Comme nous sommes encore dans l’attente de la candidature, je vous propose d’abord de voir comment ces premiers ministres se sont annoncés. Les deux premiers l’ont fait depuis Matignon.
D'abord, Jacques Chirac en janvier 1988. Puis Edouard Balladur en 1995, en direct.
Sur le fond, la volonté de poursuivre l’œuvre engagée depuis deux ans, rien de bien original en somme, et il n’est pas impossible que Manuel Valls emprunte le même type de rhétorique lundi 5 décembre à Evry.
Lionel Jospin avait choisi de l'annoncer en envoyant un fax à l'Agence France Presse
7 ans plus tard, en 2002, c’est au tour d’un Premier ministre socialiste, Lionel Jospin, de se lancer également, mais il choisit une forme bien différente, bien moins classique aussi…Le célèbre fax envoyé à l’Agence France Presse. Puis il est interrogé en pleine rue, de nuit, sortant de chez lui d’où il a envoyé son fax. Sa voix est presque recouverte par les bruits de circulation.
Peut-être la pire annonce de candidature de l’histoire de la Vème république, au-delà de la mise en scène, pas de véritables arguments, de vision, ni de projet. Il faut dire qu’on peine à la dissocier du fiasco du 21 avril et une autre annonce de Lionel Jospin, celle de la fin de sa vie politique. D'ailleurs, bien souvent on trouve une annonce de candidature excellente quand quelques mois plus tard, elle se solde par un succès et inversement, une annonce mauvaise quand elle se conclut sur un échec.
Trois tentatives, trois échecs cuisants
Dans ces conditions, il serait tentant de voir ces trois annonces, celle de Chirac en 88, de Balladur en 95 et de Jospin en 2002 comme de mauvaises annonces dans la mesure où les trois se sont soldées par un échec électoral…
Alors, en apparence, c’est une malédiction pour un premier ministre de se lancer dans la course à l’Elysée. Les Français aiment le changement, l’alternance et le premier ministre en place qui propose de poursuivre la même politique ne suscite guère d’enthousiasme.
Mais il y avait quelque chose de bien différent dans les trois cas évoqués. A chaque fois, il s’agissait de Premier ministre de cohabitation. Et dans deux cas, Jacques Chirac en 1988 et Lionel Jospin en 2002, il s’agissait d’affronter le président de la république, ce qui n’est quand même pas rien.
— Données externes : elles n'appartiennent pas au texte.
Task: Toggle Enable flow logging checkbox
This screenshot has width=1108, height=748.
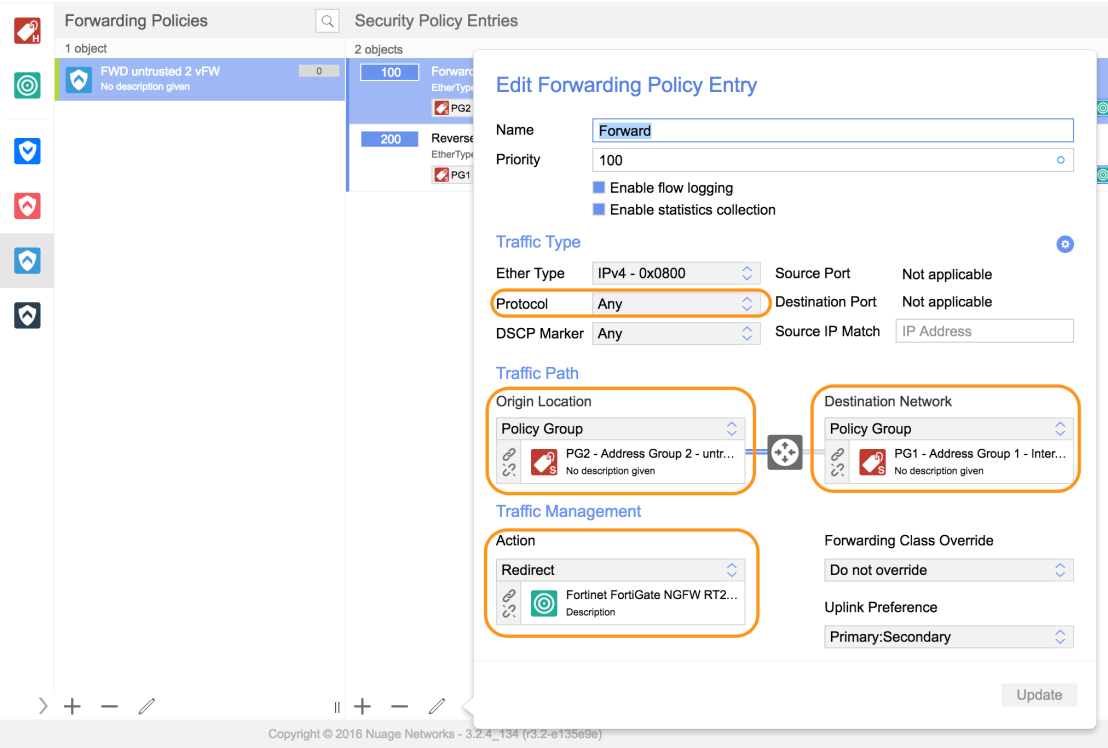Action: click(599, 188)
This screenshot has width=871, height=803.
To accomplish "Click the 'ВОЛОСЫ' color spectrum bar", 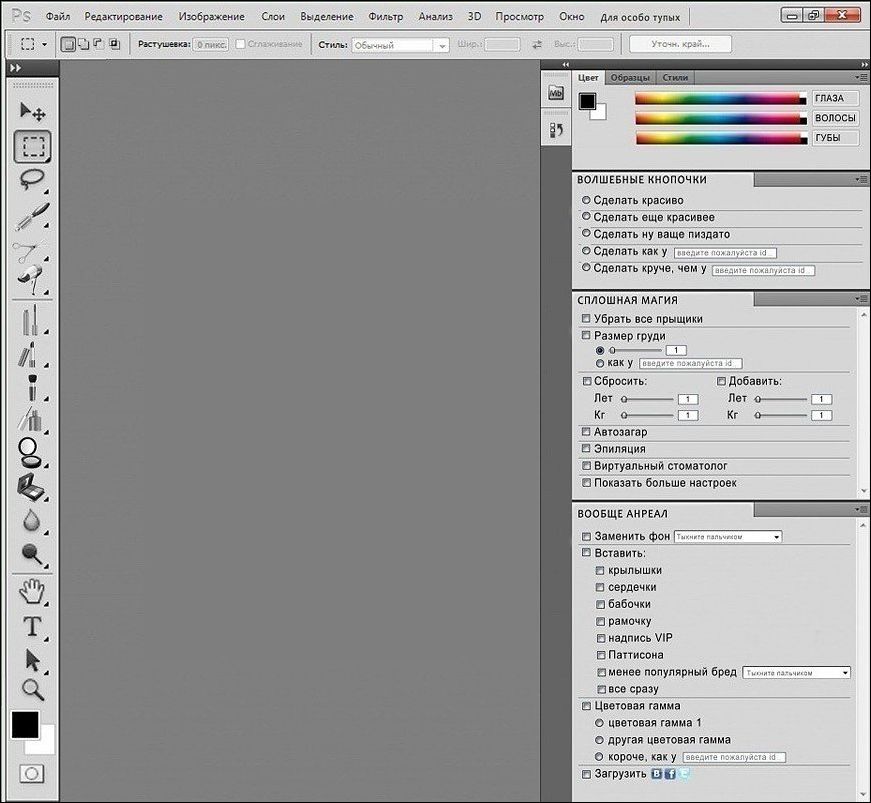I will point(719,118).
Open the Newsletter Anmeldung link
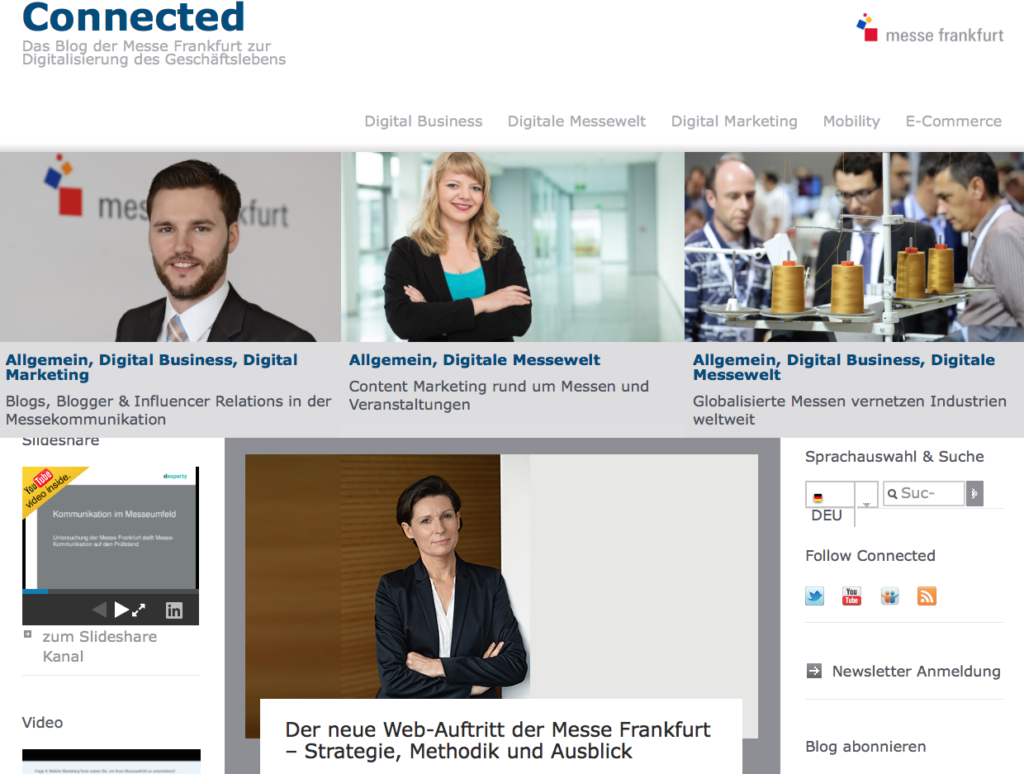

On est donc ici dans un cas de figure totalement inédit dans la Vème république. Reste que Matignon n’est définitivement pas le meilleur endroit pour préparer son entrée à l’Elysée, même si à peine une demi-heure de marche les sépare.
Pour Manuel Valls, mieux vaut suivre l'exemple de Georges Pompidou
Manuel Valls aura tout de même 5 mois pour s’en éloigner. Il suivra ainsi l’exemple de Georges Pompidou. En juillet 1968, après 6 ans passés à Matignon, Georges Pompidou décida de démissionner. De Gaulle l’accepta en lui écrivant qu’il devait "se sentir prêt à accomplir toute mission et à assurer tout mandat qui pourrait un jour lui être confié par la Nation". Au même moment dans son carnet intime, Pompidou écrivait : "En politique, le but n'existe pas ou plutôt s'éloigne au fur et à mesure qu'on croit avancer." Pour passer de Matignon à l’Elysée, il faut parfois s’arrêter pour avancer. Reste à savoir si Manuel Valls se lance pour gagner en 2017 ou pour gagner plus tard.